→ **Exercise**: Transcribe the entries below with complete accuracy, excluding the pictures.
-----
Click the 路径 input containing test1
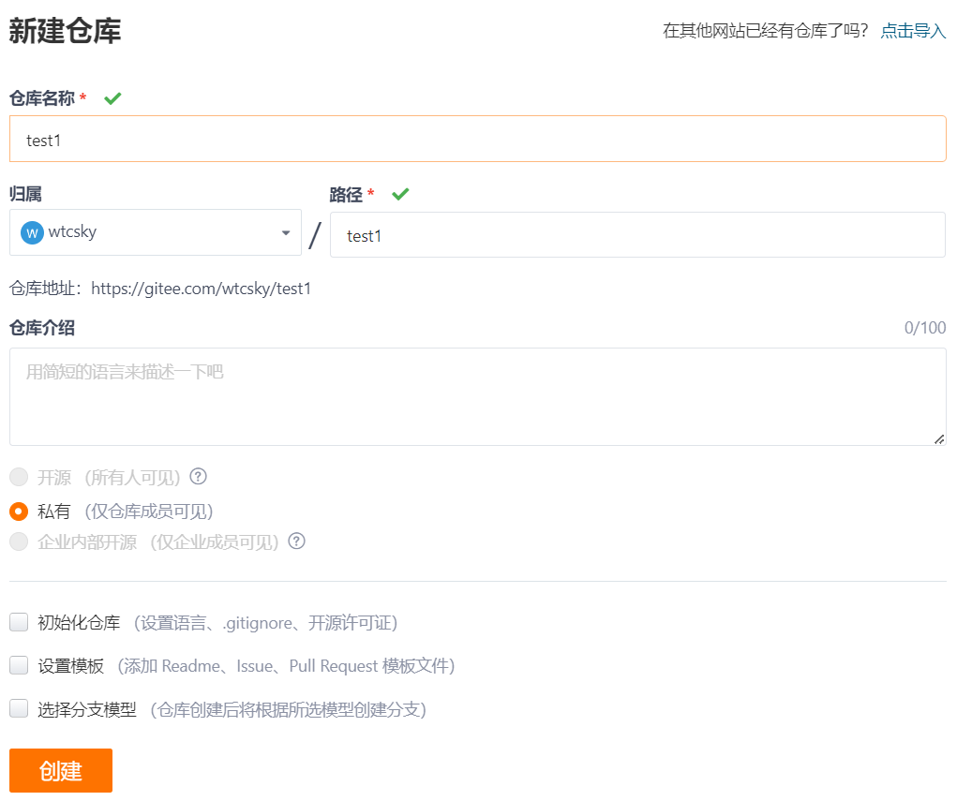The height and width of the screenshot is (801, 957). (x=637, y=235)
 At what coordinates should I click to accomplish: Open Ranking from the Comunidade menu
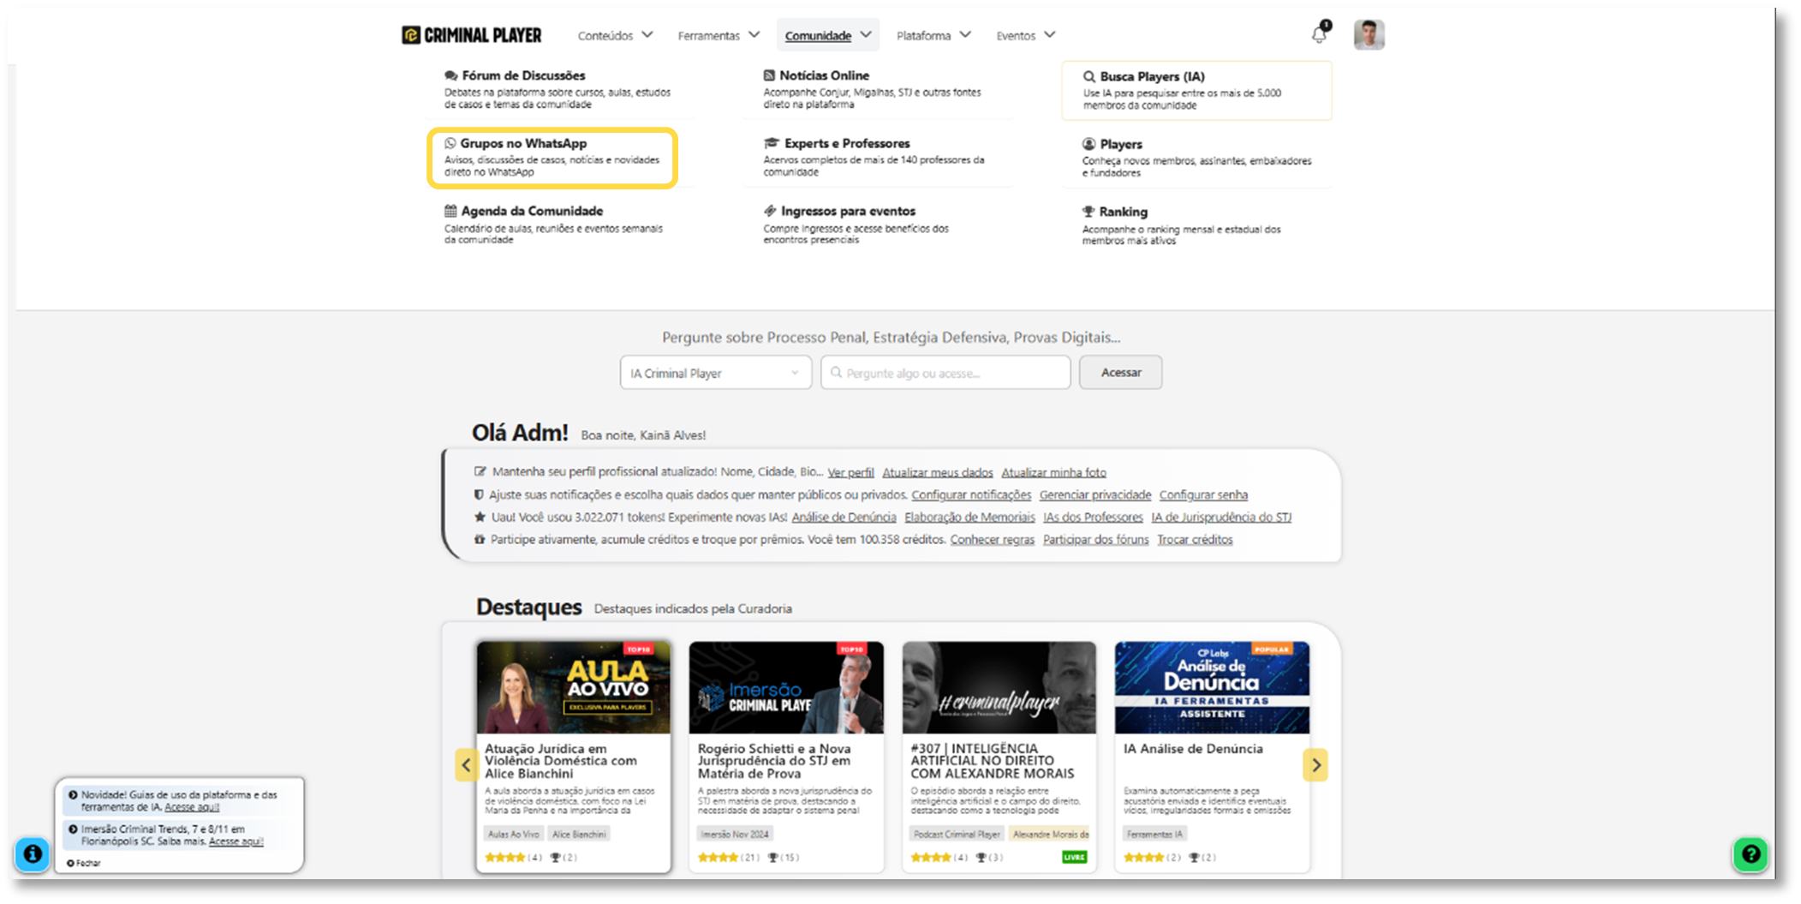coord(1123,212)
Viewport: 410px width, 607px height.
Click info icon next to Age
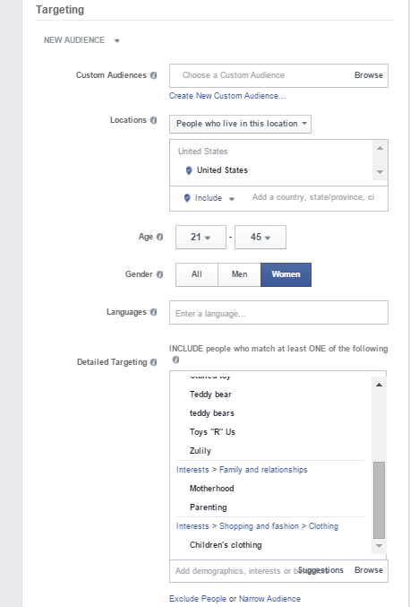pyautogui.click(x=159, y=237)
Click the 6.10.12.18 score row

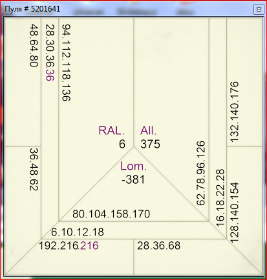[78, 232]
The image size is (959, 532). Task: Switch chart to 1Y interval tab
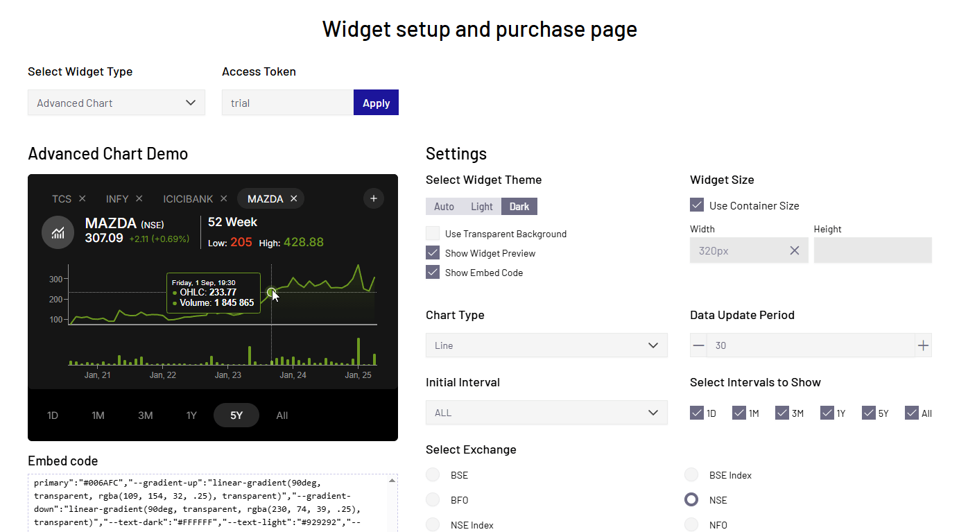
-----
→ **Your response**:
Click the 路径 input containing test1
The height and width of the screenshot is (801, 957). (x=637, y=235)
 At what coordinates should I click to accomplish: Open Ranking from the Comunidade menu
coord(1123,212)
Viewport: 410px width, 607px height.
Click info icon next to Age
pyautogui.click(x=159, y=237)
Click the 6.10.12.18 score row

[78, 232]
The image size is (959, 532). Task: Switch chart to 1Y interval tab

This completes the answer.